So my title was like, pipeline engineer. It’s kind of a weird title.

Christian Schultz:

It seems so simple.

Rob Legato:

I mean, well, no one’s done it like that before. Anything that we do that’s interesting is the force of will of doing it. Other people have had ideas and they do it for one shot. And it’s like, no, you could do it for the whole movie. And you also take an account somebody like Jim. Jim likes to do everything himself. And he can’t be the guy in the computer doing it because he’s removed from it. He doesn’t know how to operate the thing and all that stuff. So the Jim Cameron of it all is not readily accessible. Unless you give him a camera.

Christian Schultz:

Yeah.

Rob Legato:

Unless you give him an edit. And then he moves the camera and it’s like a move faster. Now he goes slower, goes here, put a 14 on and let’s do this. All the Jim Cameron-ness of it all. So I used to call Jim Cameron-captures. What we’re doing is capturing the verb of his shooting style, his directorial style. He has a thing in his head. And then he keeps on working it until it comes out. And he has great taste, but without the device to actually do it. He can describe it to you. And the limitation is how good you are and how well you interpret the idea. So the fact that we remove that portion of it and like, do exactly this, yeah, this is what I want. It was so frustrating to me to talk to—as good as they are, and they’re very good—CG artists. If you’re not a cameraman, we realize that we take a camera and we make 15 or 20 iterations before we settle on this little higher rate, lower move over here, move the picture in the background, slide this over, move the chair over.
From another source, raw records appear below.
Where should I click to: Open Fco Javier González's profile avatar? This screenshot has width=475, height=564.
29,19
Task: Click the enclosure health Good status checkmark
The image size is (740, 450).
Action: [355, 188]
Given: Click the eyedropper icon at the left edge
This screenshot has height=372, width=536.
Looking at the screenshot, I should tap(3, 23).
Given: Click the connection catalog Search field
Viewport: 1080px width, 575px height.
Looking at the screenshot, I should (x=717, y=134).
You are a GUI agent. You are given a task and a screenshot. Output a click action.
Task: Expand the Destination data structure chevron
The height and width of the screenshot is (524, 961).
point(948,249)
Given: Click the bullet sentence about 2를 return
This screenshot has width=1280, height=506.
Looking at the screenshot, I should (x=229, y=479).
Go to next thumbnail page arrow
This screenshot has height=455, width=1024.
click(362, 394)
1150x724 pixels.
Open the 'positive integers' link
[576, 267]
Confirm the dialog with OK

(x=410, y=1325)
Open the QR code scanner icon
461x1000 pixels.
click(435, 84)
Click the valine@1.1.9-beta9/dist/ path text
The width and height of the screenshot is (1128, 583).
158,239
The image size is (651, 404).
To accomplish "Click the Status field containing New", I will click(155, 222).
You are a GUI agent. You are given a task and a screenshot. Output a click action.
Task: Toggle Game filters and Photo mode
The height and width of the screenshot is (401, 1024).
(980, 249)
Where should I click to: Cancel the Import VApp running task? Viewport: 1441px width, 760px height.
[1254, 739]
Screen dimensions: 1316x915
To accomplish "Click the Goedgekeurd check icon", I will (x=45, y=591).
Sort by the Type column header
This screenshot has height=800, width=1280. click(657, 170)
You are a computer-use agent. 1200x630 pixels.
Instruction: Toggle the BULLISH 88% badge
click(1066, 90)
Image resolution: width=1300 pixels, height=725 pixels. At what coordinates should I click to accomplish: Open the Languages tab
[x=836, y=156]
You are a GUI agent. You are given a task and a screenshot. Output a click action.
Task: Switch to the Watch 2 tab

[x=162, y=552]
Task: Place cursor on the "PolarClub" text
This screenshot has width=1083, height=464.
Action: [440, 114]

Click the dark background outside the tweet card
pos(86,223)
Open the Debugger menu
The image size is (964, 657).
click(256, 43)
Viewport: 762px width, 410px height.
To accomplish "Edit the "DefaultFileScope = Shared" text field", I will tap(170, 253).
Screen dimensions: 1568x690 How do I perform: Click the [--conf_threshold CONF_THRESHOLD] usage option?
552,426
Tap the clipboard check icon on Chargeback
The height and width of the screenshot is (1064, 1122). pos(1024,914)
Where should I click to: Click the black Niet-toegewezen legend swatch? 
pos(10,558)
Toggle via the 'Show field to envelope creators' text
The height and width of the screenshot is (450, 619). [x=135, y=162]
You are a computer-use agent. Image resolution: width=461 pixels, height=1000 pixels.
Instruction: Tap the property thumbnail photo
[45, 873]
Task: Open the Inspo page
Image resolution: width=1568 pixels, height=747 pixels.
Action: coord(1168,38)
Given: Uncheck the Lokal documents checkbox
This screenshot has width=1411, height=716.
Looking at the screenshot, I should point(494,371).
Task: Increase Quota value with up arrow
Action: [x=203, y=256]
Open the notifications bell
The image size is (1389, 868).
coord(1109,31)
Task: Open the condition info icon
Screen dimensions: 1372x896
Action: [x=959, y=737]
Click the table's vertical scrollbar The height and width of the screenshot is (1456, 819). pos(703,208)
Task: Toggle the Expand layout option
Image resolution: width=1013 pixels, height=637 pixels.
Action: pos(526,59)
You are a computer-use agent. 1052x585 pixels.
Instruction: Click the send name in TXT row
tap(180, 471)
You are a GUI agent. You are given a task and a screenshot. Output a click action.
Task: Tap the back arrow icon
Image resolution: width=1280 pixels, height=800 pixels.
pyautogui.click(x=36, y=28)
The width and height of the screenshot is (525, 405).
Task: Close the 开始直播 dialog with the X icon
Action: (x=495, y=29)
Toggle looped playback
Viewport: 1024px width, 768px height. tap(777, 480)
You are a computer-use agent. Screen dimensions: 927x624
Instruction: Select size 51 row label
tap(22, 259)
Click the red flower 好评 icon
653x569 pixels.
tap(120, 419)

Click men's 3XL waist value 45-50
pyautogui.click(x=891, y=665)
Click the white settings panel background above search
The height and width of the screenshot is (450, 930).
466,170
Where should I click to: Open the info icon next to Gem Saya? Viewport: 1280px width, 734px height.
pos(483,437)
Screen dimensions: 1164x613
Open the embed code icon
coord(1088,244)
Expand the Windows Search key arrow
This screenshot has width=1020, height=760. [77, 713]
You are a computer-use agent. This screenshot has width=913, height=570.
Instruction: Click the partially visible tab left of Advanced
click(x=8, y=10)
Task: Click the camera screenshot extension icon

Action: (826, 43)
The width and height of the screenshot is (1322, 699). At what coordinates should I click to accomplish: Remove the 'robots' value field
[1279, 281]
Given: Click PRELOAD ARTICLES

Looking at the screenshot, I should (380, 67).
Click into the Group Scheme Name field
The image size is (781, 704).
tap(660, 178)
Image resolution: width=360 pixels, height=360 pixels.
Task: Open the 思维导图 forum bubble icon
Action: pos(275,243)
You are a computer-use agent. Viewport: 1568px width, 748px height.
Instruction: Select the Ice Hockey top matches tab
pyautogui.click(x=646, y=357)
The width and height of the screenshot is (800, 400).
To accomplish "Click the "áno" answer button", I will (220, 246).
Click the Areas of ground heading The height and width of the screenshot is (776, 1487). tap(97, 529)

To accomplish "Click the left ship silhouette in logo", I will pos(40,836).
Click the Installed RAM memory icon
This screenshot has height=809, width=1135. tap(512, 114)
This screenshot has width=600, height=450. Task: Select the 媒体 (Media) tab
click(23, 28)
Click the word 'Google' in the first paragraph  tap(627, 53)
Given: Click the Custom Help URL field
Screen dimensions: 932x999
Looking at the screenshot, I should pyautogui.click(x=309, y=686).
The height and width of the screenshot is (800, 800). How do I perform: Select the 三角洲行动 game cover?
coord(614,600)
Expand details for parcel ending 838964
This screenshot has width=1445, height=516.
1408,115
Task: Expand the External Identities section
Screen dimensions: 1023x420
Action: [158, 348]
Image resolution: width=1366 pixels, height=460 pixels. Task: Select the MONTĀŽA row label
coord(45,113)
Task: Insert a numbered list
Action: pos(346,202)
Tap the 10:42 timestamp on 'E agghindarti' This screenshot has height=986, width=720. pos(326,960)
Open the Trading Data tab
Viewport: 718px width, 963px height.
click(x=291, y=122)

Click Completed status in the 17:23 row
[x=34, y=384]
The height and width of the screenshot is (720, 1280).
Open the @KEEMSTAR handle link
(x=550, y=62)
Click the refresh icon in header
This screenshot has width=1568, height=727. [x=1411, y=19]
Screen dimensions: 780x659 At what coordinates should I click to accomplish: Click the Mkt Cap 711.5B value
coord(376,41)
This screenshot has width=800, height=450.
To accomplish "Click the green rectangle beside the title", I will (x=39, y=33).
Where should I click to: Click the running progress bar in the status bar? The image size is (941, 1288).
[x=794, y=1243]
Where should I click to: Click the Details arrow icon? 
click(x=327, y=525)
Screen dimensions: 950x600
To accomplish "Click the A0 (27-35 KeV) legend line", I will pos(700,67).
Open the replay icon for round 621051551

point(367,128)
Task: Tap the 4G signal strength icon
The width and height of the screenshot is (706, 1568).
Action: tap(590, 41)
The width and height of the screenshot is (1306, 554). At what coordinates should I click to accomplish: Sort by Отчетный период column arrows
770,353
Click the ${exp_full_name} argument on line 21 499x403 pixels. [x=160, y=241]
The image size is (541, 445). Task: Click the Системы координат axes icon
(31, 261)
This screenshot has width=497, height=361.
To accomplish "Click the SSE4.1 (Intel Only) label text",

Those decisions make the shot.

Christian Schultz:

Right.

Rob Legato:

And if you give it to somebody else who is insensitive to that, they just plop the thing on. And it’s like, I went to a CG artist and it’s like, what lens you got? ‘I don’t know.’ Yeah, well, it means something. The lens means something. The proximity of the person to the lens suggests something very tangible. And so they didn’t even know to care about that. And then it’s like, you know, to try over here. No, and the computer is not the device to do that on. It’s not real time. So, you know, I needed to come up with something that was real time. And that’s what I came up with when, when you do motion capture, to grab the camera. And what you see is as if you’re shooting with a regular analog.

Christian Schultz:

Yeah, it’s like the melding of the human with the computer.

Rob Legato:

I liken it to if you’re playing the piano and you’re a composer, you sit down to write a composition, and you hit one note. You wait three minutes, and you hit the other note. You’re waiting another three minutes at the other note. That’s what it’s like to keyframe something, as opposed to you do that. And I asked him, let me do a little more, a little less. And you keep on searching for the notes that make the combination that makes the music that you want to make. Well, you need the iterative real-time feedback. And then the happy accident. I made a mistake, I hit the wrong note, but that sounded really good. Let me let me do that.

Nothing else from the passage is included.